Black Men: Here's Your Wake-up Call
By Anton J. Gunn, Director of External Affairs
Posted June 12, 2013
Ed. note: This article was first published on theGrio. You can see the original post here.
Have you received a wake-up call yet?
For too many of us, it takes a sudden wake-up call — in the form of a major or minor health crisis — to make us realize that we’re not invincible. And tragically, for some, that call comes too late.
As black men, we often don’t talk about our health or seek help until something goes wrong. We may exercise and eat right. We may know how our habits today affect how we feel. But what about tomorrow? Are we making the right choices to stay healthy as we grow older? Most importantly, are we having the right conversations about health and well-being with our sons and our fathers, with our brothers, our colleagues, our neighbors, and our friends?
According to the Office of Minority Health at the U.S. Department of Health and Human Services, black men are 30 percent more likely to die from heart disease and 60 percent more likely to die from a stroke than white men. And unfortunately, the list goes on — black men still suffer from higher rates of disease and chronic illness such as prostate cancer, diabetes and heart disease.
Unless we act now, these disparities will continue to affect generations to come. Their existence should be a wake-up call for all black men. It’s time to invest not only in our own health, but in the health of our communities.
That starts by putting ourselves in the driver’s seat when it comes to our own care. The health care law signed by President Obama in 2010 is removing many of the obstacles to health care we’ve faced in the past. It provides access to preventive services– like screenings for blood pressure, cholesterol, and type 2 diabetes – at no cost to us.
It will protect those of us with pre-existing conditions like asthma or heart disease from unfair premium rates or outright denial of coverage. It makes major investments in America’s network of community health centers, where over a quarter of patients served are African-American. And on October 1st, the law will open the door to affordable coverage for millions of African-Americans, through the Health Insurance Marketplace.
That means brothers running their own businesses will have the opportunity to get coverage for themselves, their employees, and their families.
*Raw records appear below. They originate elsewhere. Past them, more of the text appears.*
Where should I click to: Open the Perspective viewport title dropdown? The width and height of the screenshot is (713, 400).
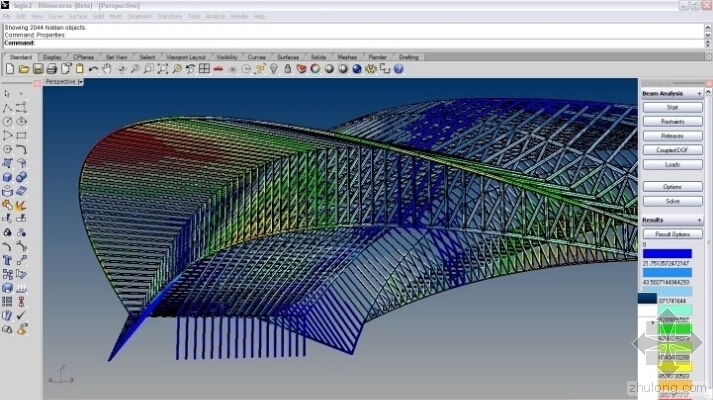pyautogui.click(x=81, y=82)
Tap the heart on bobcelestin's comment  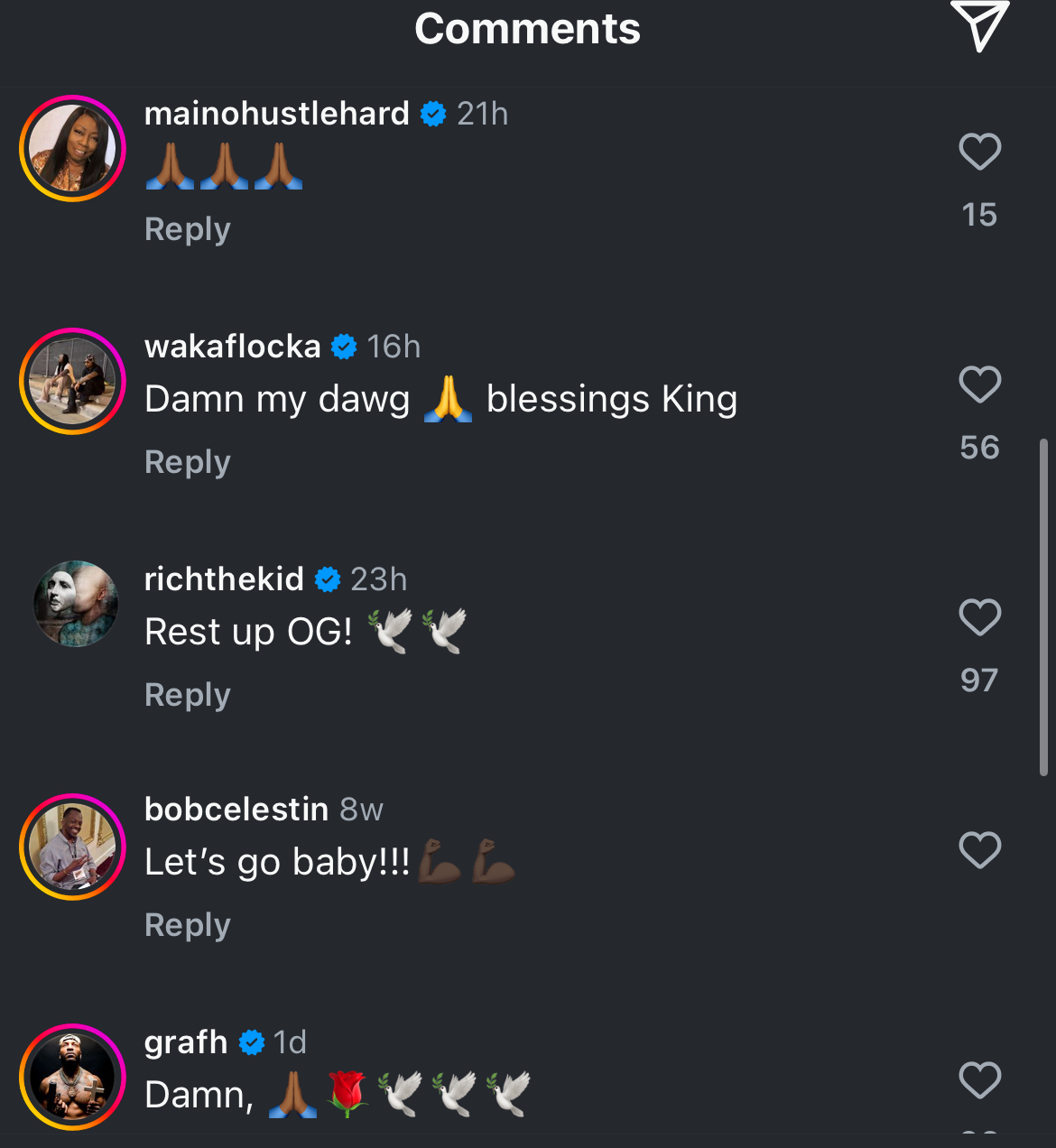[980, 850]
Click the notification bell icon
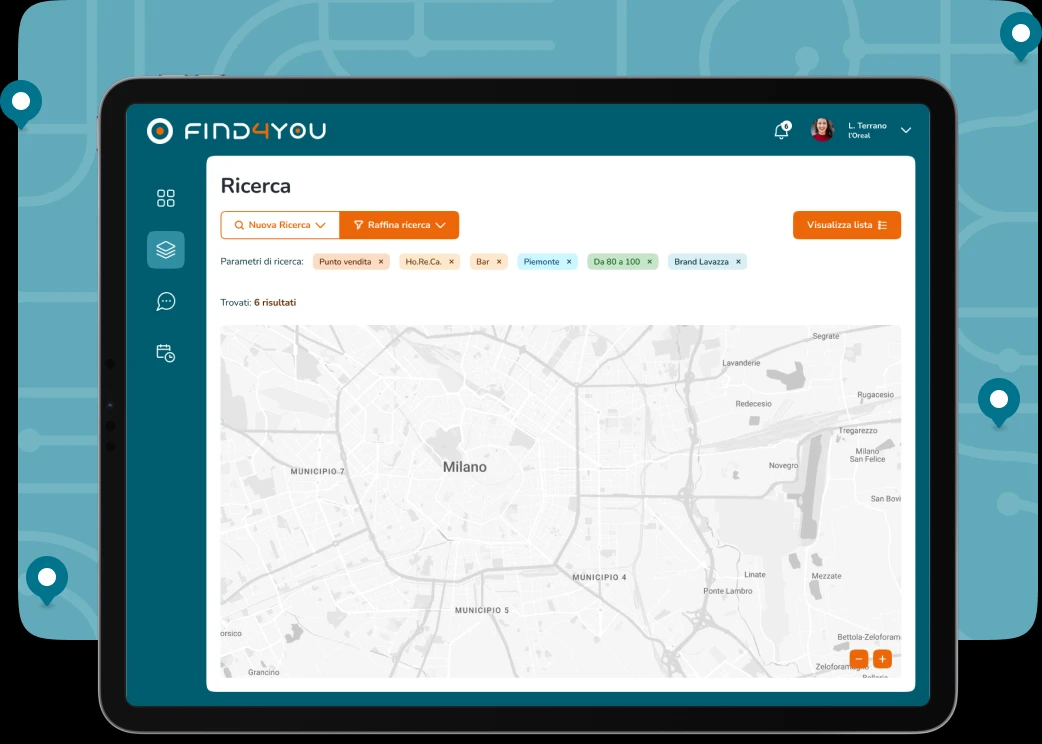Screen dimensions: 1042x744 pos(782,131)
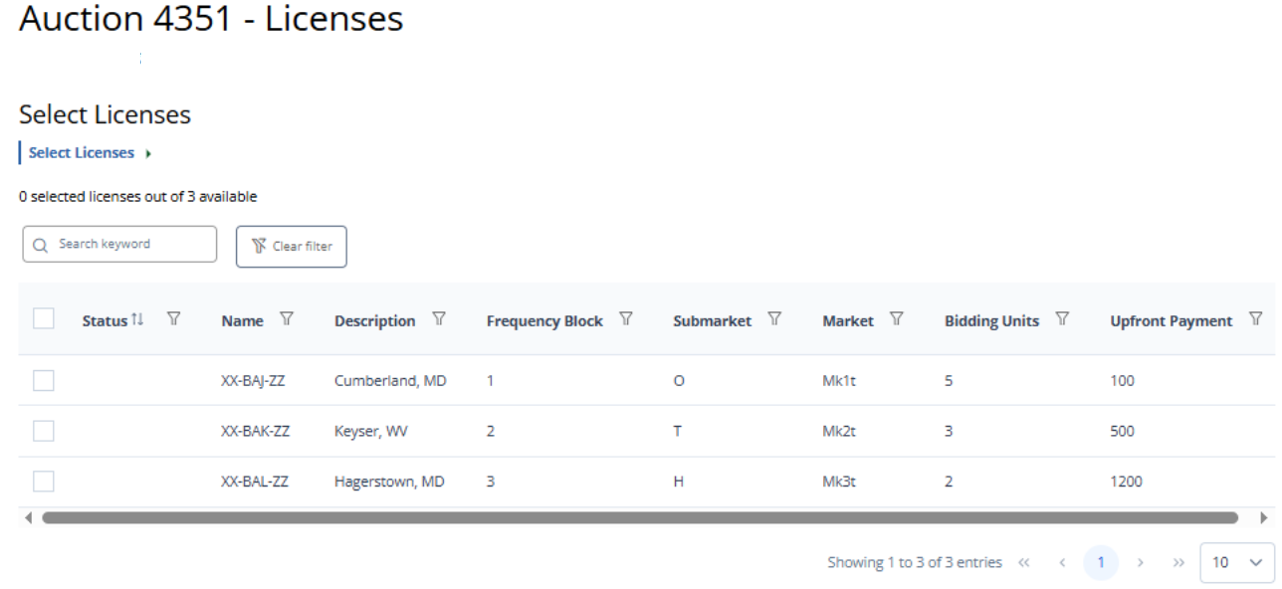
Task: Open the Submarket column filter icon
Action: (x=774, y=320)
That means men working in barber shops, body shops, and construction companies across America will have access to affordable coverage if they don’t have it now. That means when you hit a rough spot and are between jobs, you don’t have to sacrifice the well-being of your loved ones. It means greater peace of mind and financial security for our families and communities.
There’s a lot of great work being done in our community to close gaps in access to quality care. I’m encouraged by the tireless work that our faith- and community-based groups are doing every day to raise awareness and push policies that will make the health care system work for all Americans. They are leading the way – but it’s up to all of us to do our part.
The wake-up call that brings better health to our communities shouldn’t be a private alarm that we hear alone. It should be a chorus of voices that speaks to us, our families and our communities. This year, let’s put our health in our own hands, and create a brighter, more secure future together for all of us.